Living in San Diego often feels like standing on the edge of a precipice: Something really great could happen that would save you from falling off the edge; something terrible could befall you like getting pushed over the edge; but without a doubt the uncertainty is going to kill you.

I have lived in San Diego now for almost seven years. What I have discovered in that short time is that this City — our City — is on the precipice of something really great, and yet something terrible inevitably happens that prevents us from realizing the City’s full potential. For instance, in 2004, the City’s pension underfunding calamity was being revealed publicly, and San Diego citizens knew that things at City Hall had to change. So they voted into office Mike Aguirre — only one of two city-wide elected officials — as an important agent of change. But instead of the City coming to realize its full potential in these past four years, Mike Aguirre has obstructed positive change at every opportunity. That’s what I mean when I write that something terrible seems to inevitably happen before we get to where we need to be.

Another example is playing out as we blog: The airport master plan for San Diego Lindbergh Field. In November 2006, a vast majority of voters nixed the idea of trying to steal from the military one of its most valuable wartime assets — U.S. Marine Corps Air Station Miramar — during a time of war no less.

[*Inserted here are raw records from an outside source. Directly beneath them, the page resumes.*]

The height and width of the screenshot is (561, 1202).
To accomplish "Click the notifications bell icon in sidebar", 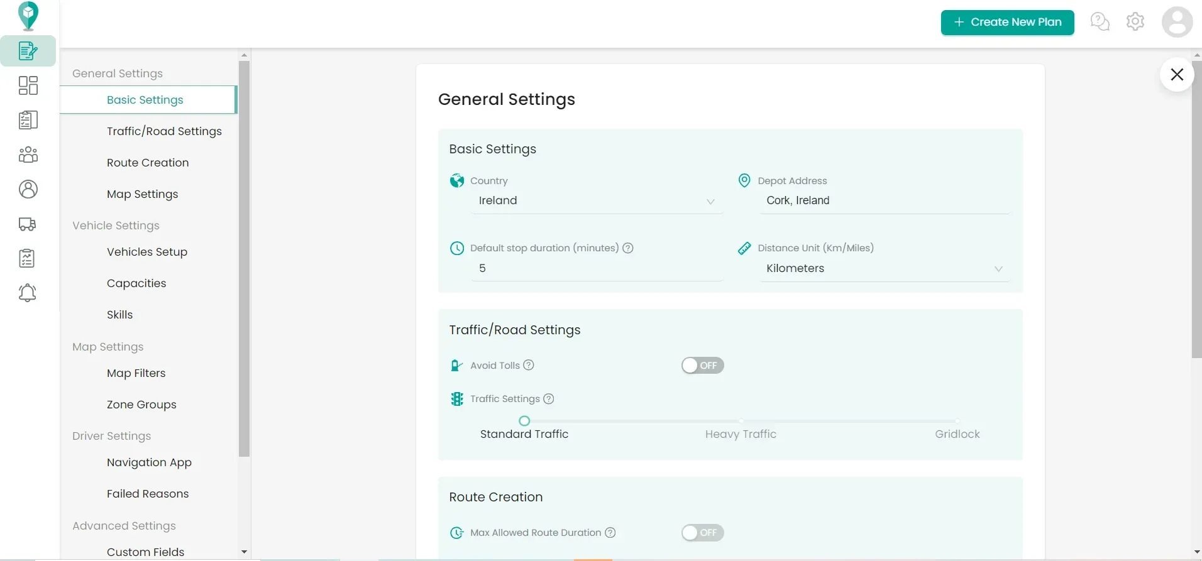I will [28, 293].
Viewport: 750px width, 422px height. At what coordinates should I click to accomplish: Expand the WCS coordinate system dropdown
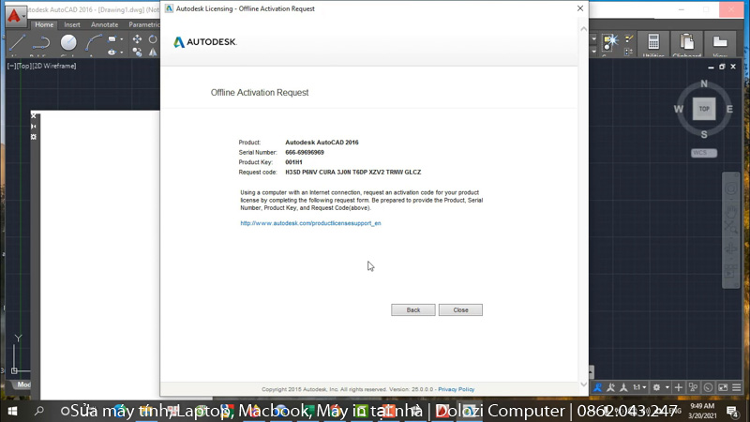coord(703,151)
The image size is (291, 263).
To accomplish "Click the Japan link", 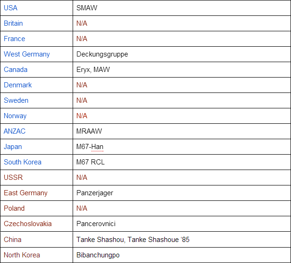I will 13,147.
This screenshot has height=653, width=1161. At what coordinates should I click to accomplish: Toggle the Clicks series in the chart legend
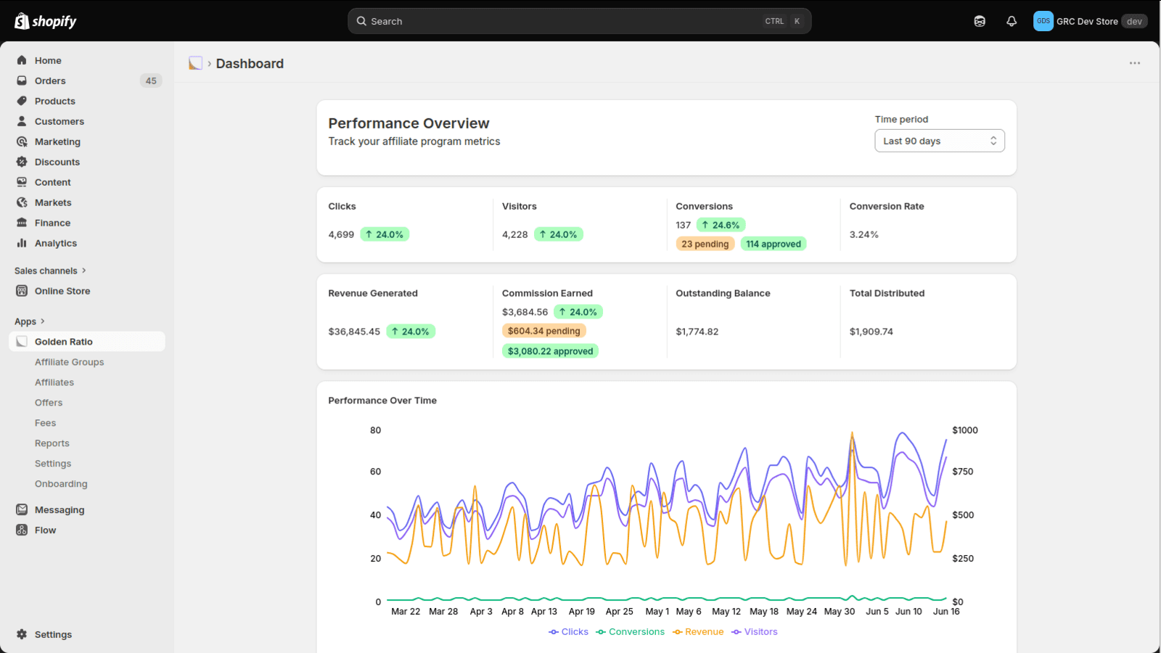point(569,632)
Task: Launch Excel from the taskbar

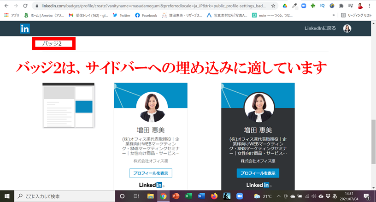Action: click(188, 196)
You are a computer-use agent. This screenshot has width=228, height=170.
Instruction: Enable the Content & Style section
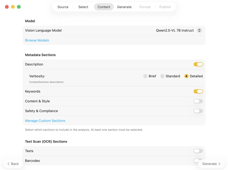(198, 101)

So now our government leaders are tasked with the daunting feat of making the best and highest public use of our existing airport at Lindbergh Field. The task is especially daunting because it was initially left to a government entity whose narrow focus is limited to inside the bright-line boundaries of the airport. This organization could not seem to see beyond those boundaries to appreciate the impacts its master planning on the airport would have on the entire region.

Given the magnitude of the task at hand (to maximize Lindbergh Field for the foreseeable future), how does the San Diego County Regional Airport Authority respond? Let’s build out 10 more airline gates; let’s expand the taxiway holding area on the north side of the runway; and let’s do some runway repairs; then we’ll do some more planning in 2015. That’s pretty much it. Where is the vision here? Where is the all-encompassing embrace of San Diego’s fullest potential?

Instead, we stand here on the precipice once again. An inter-governmental “working group” has now formed to try to find the future vision for the City and the airport; it involves the City, San Diego Association of Governors, the Port District and the Airport Authority. It was largely formed after a non-profit organization headed by former State Senator Steve Peace took the lead in researching and drafting up some very detailed plans for a “Lindbergh Intermodal Transportation Center,” that would move the terminals to the north side of the airport, would build out 60 gates (compared to the total of 51 gates after the current Terminal 2-West build-out is completed), would provide consolidated, multi-modal transit access right into the airport, and would result in a world-leading “green airport” that would serve as a model of environmental sustainability. Perhaps the best part of the plan is that it would significantly alleviate traffic congestion on Harbor Drive and reduce vehicle miles traveled and their consequent carbon emissions, whereas, if the Authority’s master plan moves forward, it will back traffic up all the way into downtown and will adversely affect the environmental review of every future downtown development.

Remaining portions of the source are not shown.